NEW DELHI: India’s food safety regulator, in a first, has prescribed norms to ensure safe and healthy food for children in schools across India.
The draft proposals by the Food Safety and Standards Authority of India have recently been put out in public domain for feedback before they are notified.
Named Food Safety and Standards (Safe and Wholesome Food for School Children) Regulations, 2018, the proposal seek to prescribe standards for food items sold or supplied in school mess, kitchens and eateries run by food business operators or even vending machines.
Under the proposed rules, schools will be asked to make distinction between eatables marked green, yellow and red.
While green will mostly comprise of fresh food, yellow will imply packaged food and red colour will mean food items high in salt, sugar and fat. The draft rules suggest that food and beverages categorised as green or yellow should be largely be on school menus and items labelled as red, with high fat, salt and sugar (HFSS) content will be discouraged from being sold or provided inside school campuses.

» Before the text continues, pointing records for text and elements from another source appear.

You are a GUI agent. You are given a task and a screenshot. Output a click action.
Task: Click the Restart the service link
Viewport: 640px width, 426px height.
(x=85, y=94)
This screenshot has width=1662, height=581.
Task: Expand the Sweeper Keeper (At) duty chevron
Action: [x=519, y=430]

The proposals also say that a balanced diet for school-goers is one that “should provide about 50-60 per cent of the total calories from carbohydrates (preferably from complex carbohydrates), about 10-15 per cent from proteins and 20-30 per cent from both visible and invisible fat.
“In addition, it should provide such non-nutrients as dietary fibre and antioxidants, which bestow positive health benefits,” reads the draft.
The draft regulation also says that the school authority selling or catering school meals must obtain a license or be registered as a food business operator (FBO) from the concerned licensing authority under the provisions of the Food Safety and Standards Act, 2006.
“At the heart of these regulations is a central idea to make it clear what is healthy for children and what is not,” said FSSAI chief executive officer Pawan Aggarwal.
“We have based the proposed norms on science and highest standards of nutritional requirements for kids as laid down by the National Institute of Nutrition, Hyderabad," another FSSAI official said.
The proposed regulations have come in the wake of a Delhi High Court directive given to the FSSAI few years back.
The proposed norms also suggest that no person offers, or exposes for sale, HFSS foods to school children in school canteens, mess premises or hostel kitchens.
State food authorities will also be required ensure that no person offers, or expose for sale, HFSS foods to school children within 50m of school premises.
Food businesses manufacturing HFSS food products will also be barred from advertising such foods to children in school premises.